3 Questions

3 Questions With Singer-Songwriter Esther Rose

Local musician gathers some of her favorite artists for a night of song

Santa Fe-based singer-songwriter Esther Rose is another one of those local stories wherein an artist slowly builds a relationship with our fair city before one day realizing they want to make it their home. Rose spent a decade in New Orleans after growing up in Michigan. A late bloomer in the songwriting world, she took to music at 27 and has since built a name for herself as a crooner with a gorgeous voice who isn’t afraid to open up when it comes to lyricism. It’s a little bit country, a little bit rock and roll, a whole lot of vulnerability whether Rose is with a full band or on her lonesome. This week, Rose joins forces with fellow songwriters Phoebe Hunt, Lily Evans and Lonnie the Cloud as part of the ongoing Songwriter Night With Esther Rose series at the El Rey Court (7-9 pm Sunday, Feb. 4. Free. 1862 Cerrillos Road, (505) 982-1931). These events only happen when they happen, so we caught up with Rose to learn a little more ahead of the show and before she hits the road on tour in February and March. This interview was edited for length and clarity. (Alex De Vore)

Don’t take this the wrong way, but why move to Santa Fe of all places if you’re doing music?

I mean, that’s a good question. Ummm…Well, it was a hard decision. I’d lived in New Orleans for 10 years before moving here about three years ago. But I moved here for love. To start a relationship. I was just following that.

But I would always stop through and play here when I was away from New Orleans. It’s sort of the closest distance for the most extreme beauty and contrast from New Orleans—the dry, the elevation, the sunshine. I started coming here in 2015 and spending as much time camping as possible. And making friends; playing fun honky-tonk house shows. By the time I moved here, I had a really nice group of folks to play music with, and it was enough of a promise to know that I would have those musical relationships.

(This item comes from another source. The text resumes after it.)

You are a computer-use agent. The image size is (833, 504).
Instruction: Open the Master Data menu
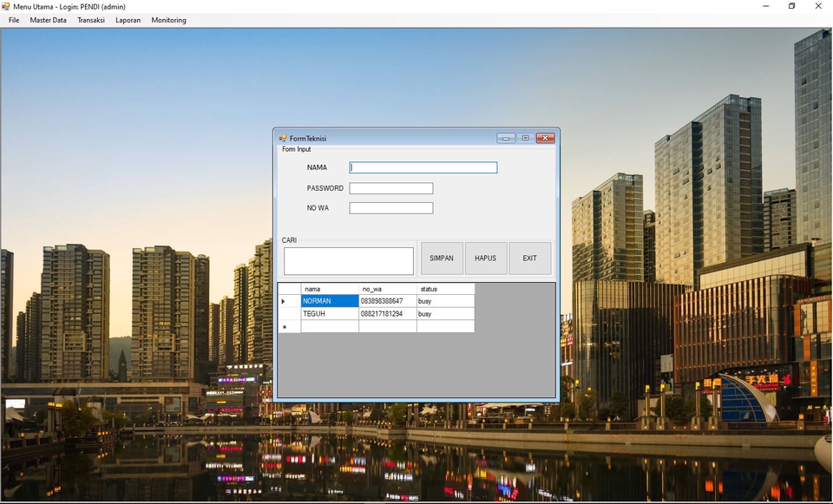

I think my first show was at [DIY space] Ghost or maybe Zephyr. It was always a small and fun, weird show [when I’d play in Santa Fe]. The DIY scene here is incredible, and now that I’ve lived here for a while, I know that some of the most fun happens in houses.

We hear about visual artists finding entirely new ideas of self and new practices in Santa Fe. Was it similar for you as a songwriter?

Yeah, I think for me it was like this question of ‘Can I do it on my own now?’ Songwriting is just something I do alone, though. It’s my practice, my craft and I don’t need anyone to make me do it. I kind of understand that a little bit more now, but it was scary at first.

So much of it is sharing and being inspired by your contemporaries and listening to great music. Being a fan of other people is a huge reason why I go back to New Orleans—in fact I’m making my next record there. Being a fan is just as important as having something to offer.

The way I can mark [my songwriting growth] is that there are more words than ever. I’m performing solo a lot. I’m digging inward a lot more. The conversations I’m having with people are inspiring, and those are propelling the songs, but it’s also inward and contemplative the way my music has changed from living out here.

A lot of people live in New Mexico because they really want to live in New Mexico and don’t necessarily want to be on the road, and I understand why I need to do that. And the solo show is so rewarding. I get to tell stories, try new material—I get to connect with the audience. The stripped-down show, I get to embrace that.

How do you put together your El Rey shows?

What I realized I missed the most is people singing in my kitchen, people picking up a guitar and sharing and having it be a normal part of my life. I’m curating these songwriter nights and normalizing intimacy that way. I always play brand new material that’s super rough because it’s amazing to play new material for an audience. It’s a part of my process now. And even if most of my friends aren’t songwriters, they’re writers or poets or secret poets. There’s an exchange happening.

New Mexico gets missed a lot with these booking agents who route through Colorado or Arizona, so I’m inviting people to come have a night at the hotel, meet Heather [McKearnan] at the [La Reina] bar, drink a ton of mezcal. It’s a little world there, and I’m grateful for the portal of the El Rey. I’ll keep doing it whenever I’m home, as long as I can, whenever I can.